Has anyone made a Green Tea/caffiene lotion?
June 13, 2005 12:45 PM   Subscribe

I am trying to make a topical lotion using epigallocatechin gallate (EGCG), an antioxidant extracted from Green Tea. Does anyone have advice or experience doing this? I am especially interested sources for the EGCG and recommended potency. The intention is to make a treatment to help reduce to effects of sun exposure, while there are lotions available with EGCG as an ingredient, I would like to make one using it as the primary ingredient.
posted by worstkidever to Health & Fitness (1 answer total) 1 user marked this as a favorite
 
Best answer: Sigma-Aldrich is usually the gold-standard supplier for this kind of thing. They list two 50mg products guaranteed to various levels of purity, but both are pretty expensive for home projects ($33 for the 80% pure version). There seem to be some dietary supplements available that are far more affordable, but they contain more impurities (eg caffeine) and other catechins which may be less biologically effective. If this is a problem you'll need to be very good friends with a biochemist to purify it; basically everyone extracts it using HPLC, which requires a fancy apparatus. Once you've selected your product, you'll probably have to select a topical base to dissolve it in; talk to your pharmacist and see what he has in stock. Also take note that EGCG seems to degrade rapidly in water to other catechin isomers; again, if this is a problem you will have to experiment with a chromatograph to find which bases have the best/worst protective effect on the isomer.
Pubmed sez that maximum effectiveness on mouse epithelial cells in vitro was at about 1 micromolar (.458 milligrams/liter), but in those experiments the stuff didn't have to penetrate through the skin and could sit around for a while and stew- the effective lotion dose could be tens to thousands of times higher.

Short recommendation: buy some of the nutritional supplements, and ask your pharmacist for a topical base to suspend 'em in.
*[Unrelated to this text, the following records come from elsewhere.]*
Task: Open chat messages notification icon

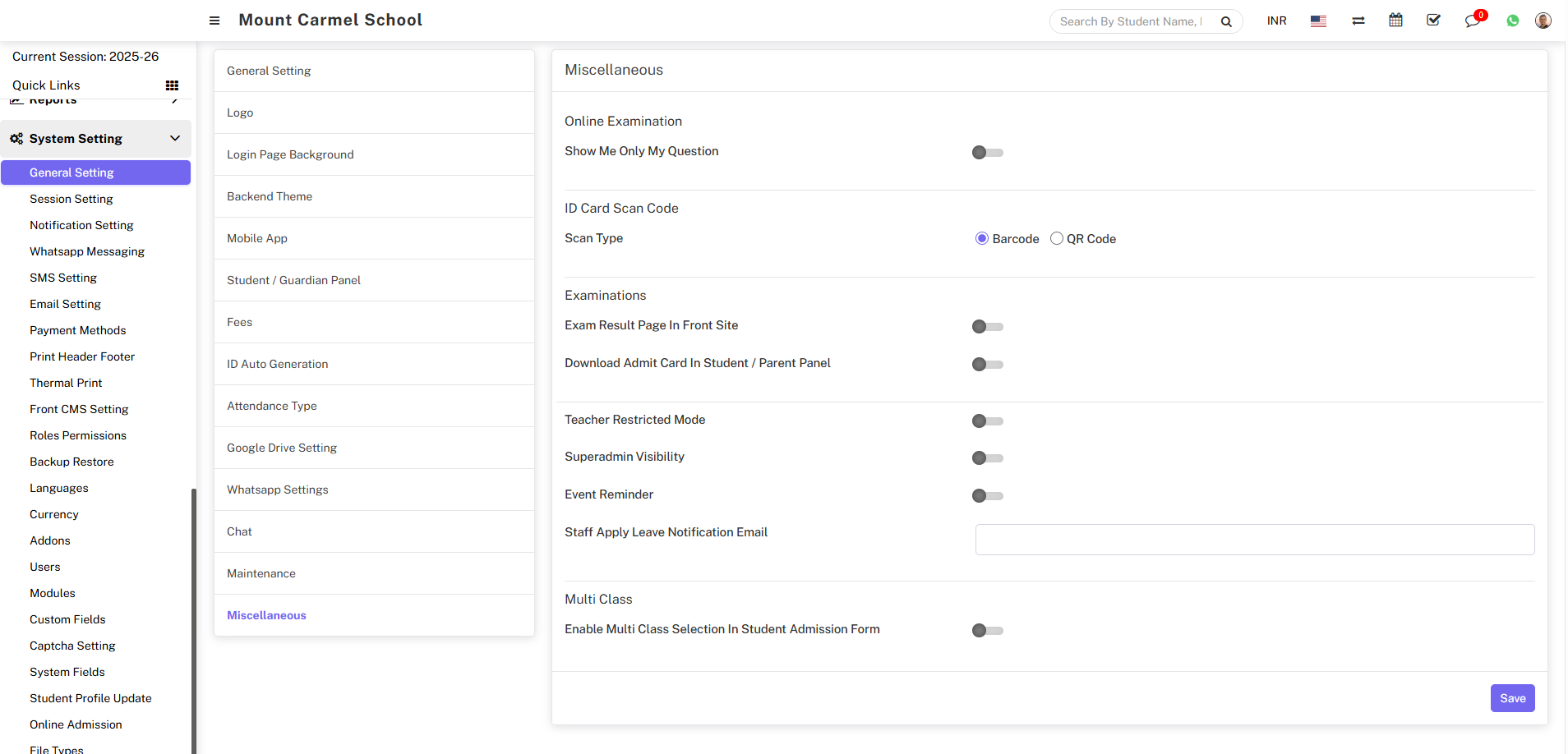Action: (1472, 21)
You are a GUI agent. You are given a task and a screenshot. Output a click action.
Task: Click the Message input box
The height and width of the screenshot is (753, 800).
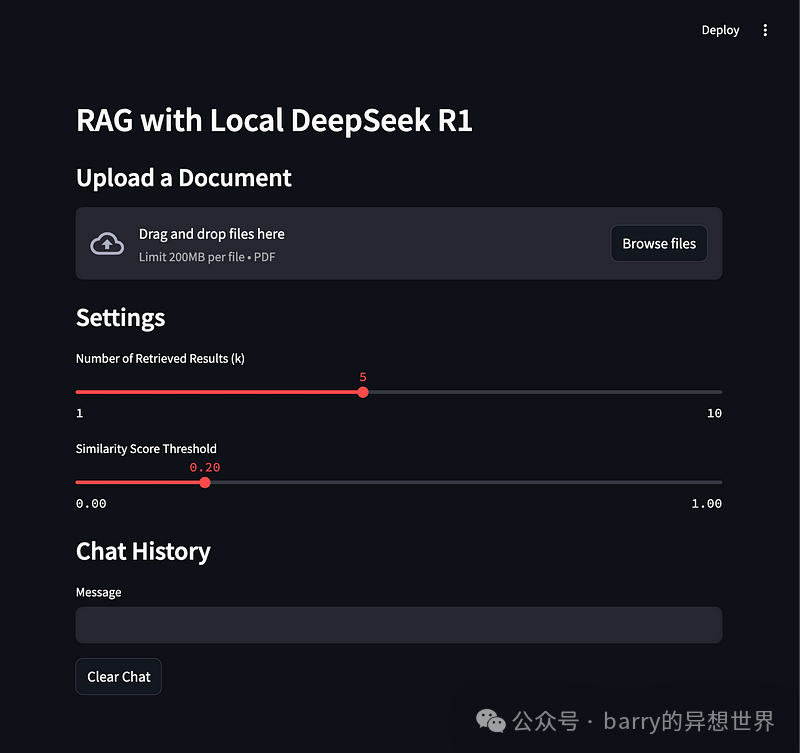(x=398, y=624)
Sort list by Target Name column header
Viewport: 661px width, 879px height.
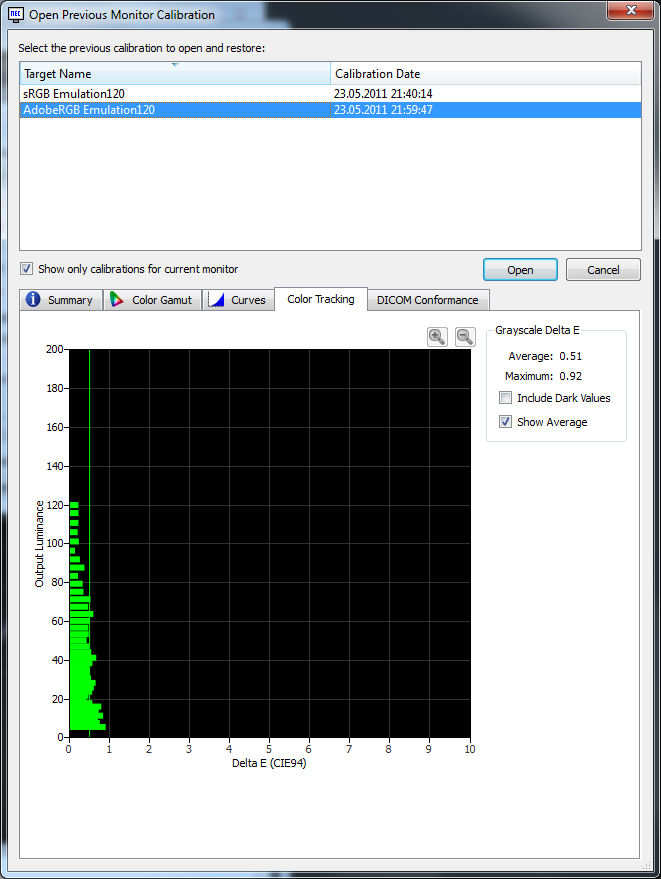click(x=175, y=74)
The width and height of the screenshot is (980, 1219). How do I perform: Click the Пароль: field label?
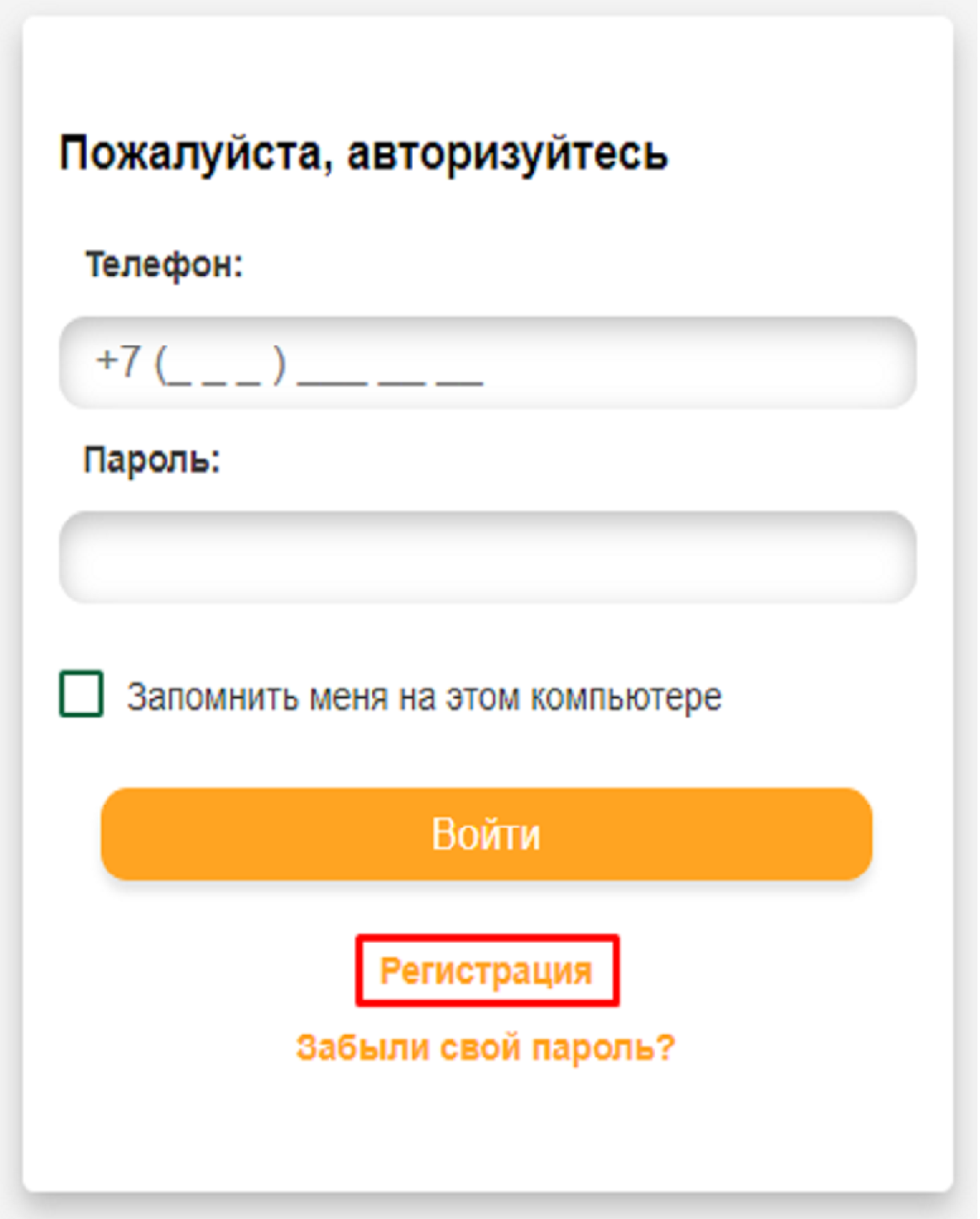click(x=152, y=460)
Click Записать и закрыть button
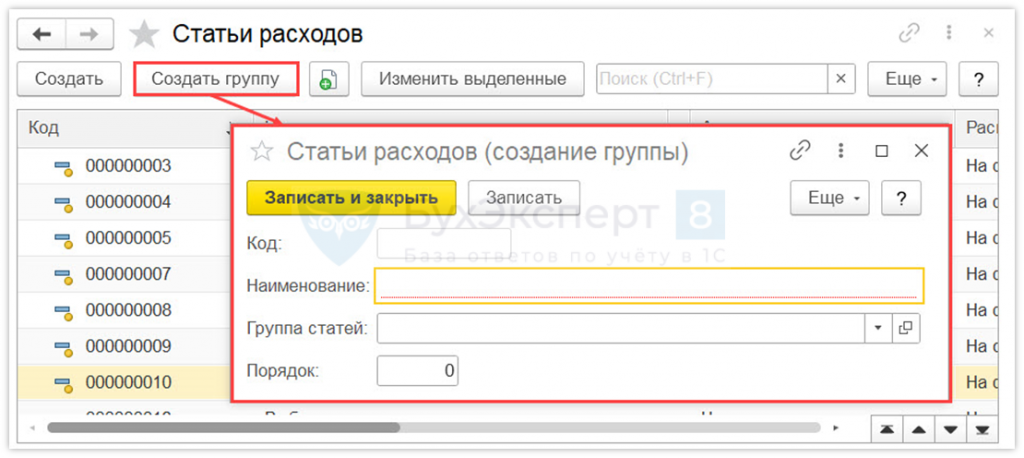Screen dimensions: 1024x458 click(351, 198)
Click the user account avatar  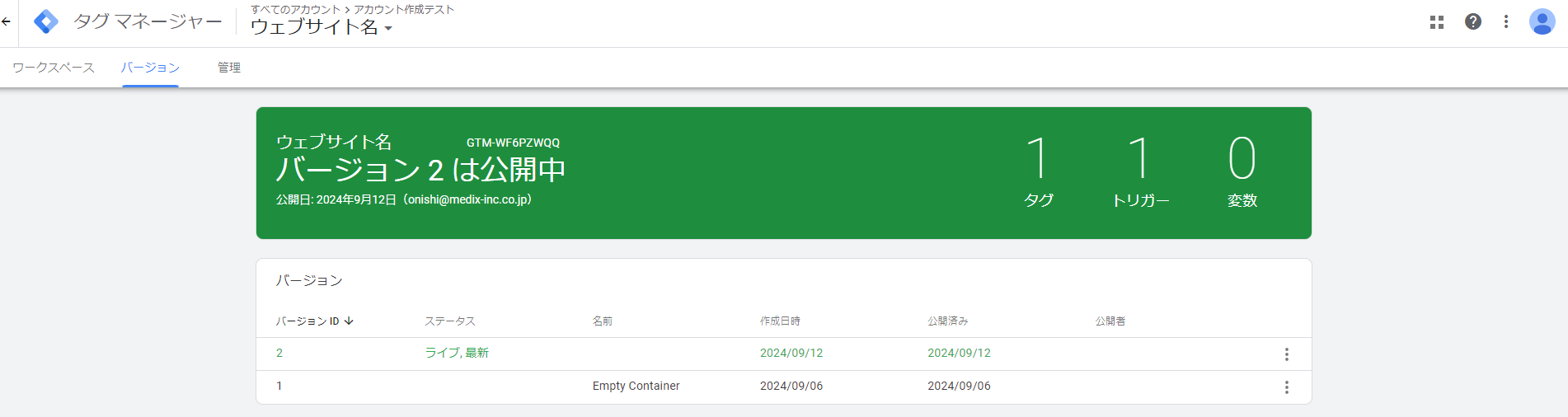click(1542, 22)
Also ask her/him if there is a pharmacopeia entry for EGCG- it might be helpful. Break open/crush the tablets, and make a couple of 10 mL or so batches- the first with none, the second with one, the third with two, the fourth with 4, 8, 16, etc. until you're out of tablets. Then test-apply the batches to a small area on your skin, lowest concentrations first. Give it like an hour to do something before moving upwards in concentration. Any redness, heat, swelling, or pain should lead you to back way off on the concentration. If inflammation persists or gets worse, go to a doctor immediately. Also, I should probably say that I am not a doctor, do not give this advice as a professional, and am not responsible if you keel over dead from anaphlactic shock. Good luck!